The mounts need to be changable on machines without disrupting
processes not using that namespace.  For instance /home/foo/bb fills
up, so I tell bb to log out, copy /home/foo/bb to /home/bar/bb, change
the password file, and he logs back on to more space.

For amd we used the yp map distribution method.  However, yp sucks.
For Coda the map notification mechanism should happen automatically,
i.e. guaranteed delivery to the hosts using a volume, not a script I
run on all hosts I think may have have mounted something on.
Preferably the map notification mechanism will not require
individually disabling the old mounts first, i.e. whenever a
filesystem call happens it uses the most recent definition for that
namespace, and does a new mount behind the scenes if necessary.

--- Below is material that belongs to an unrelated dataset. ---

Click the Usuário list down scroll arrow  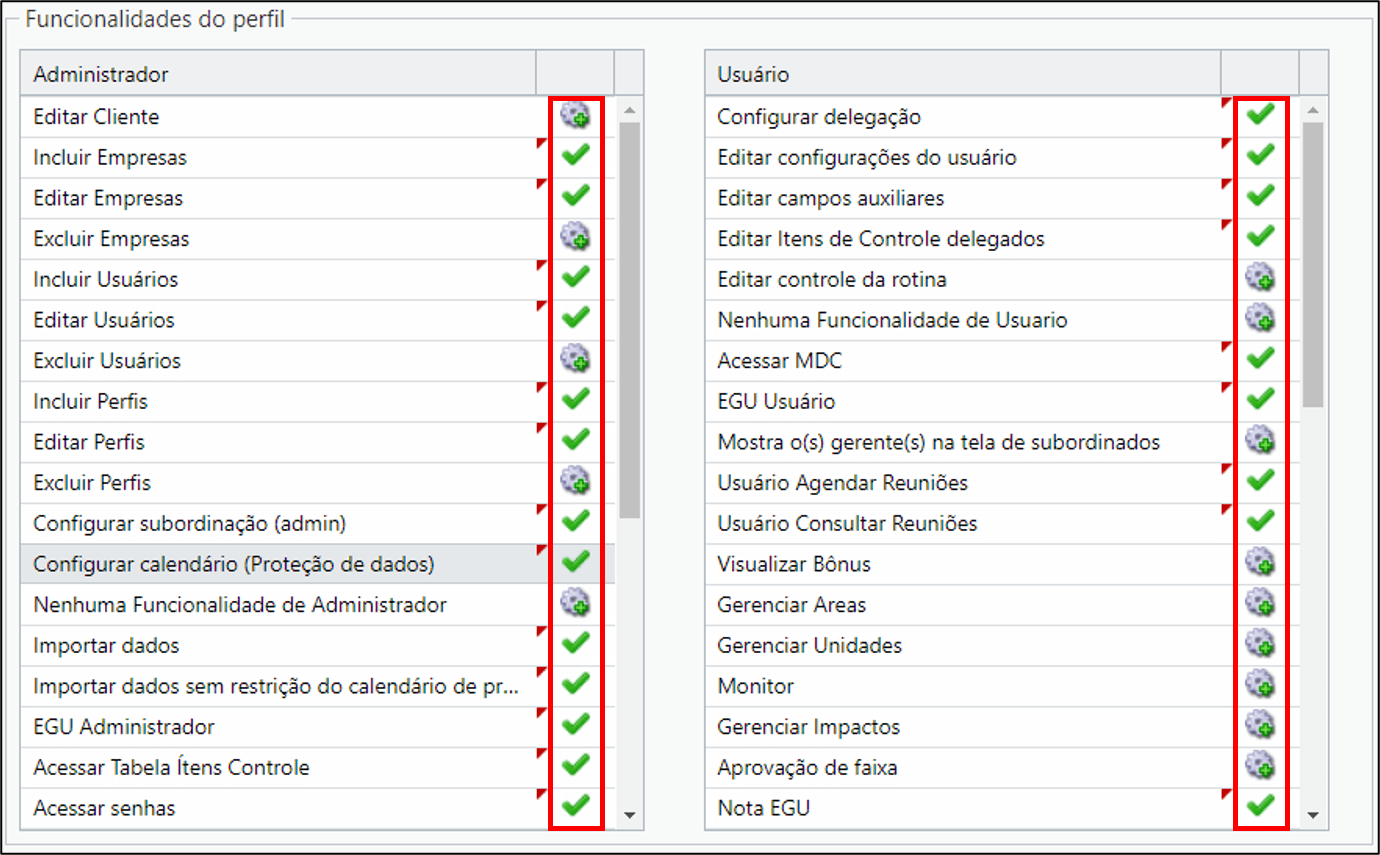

> But, Coda would need reliable support for mounting the same volume
> at multiple locations.

And/or mounting arbitrary subtrees of a volume at multiple locations.

> We have however found a need to extend this mechanism.  For example
> it could be very handy to have a name: @user which would expand to
> $HOME, or a programmable one @MACHINE which would refer to a
> directory called "desktop" on desktop workstations and to a
> directory called "notebook" on laptops.

Yes.  Or some sort of mechanism that would assemble values from files
that could change without recompiling Venus.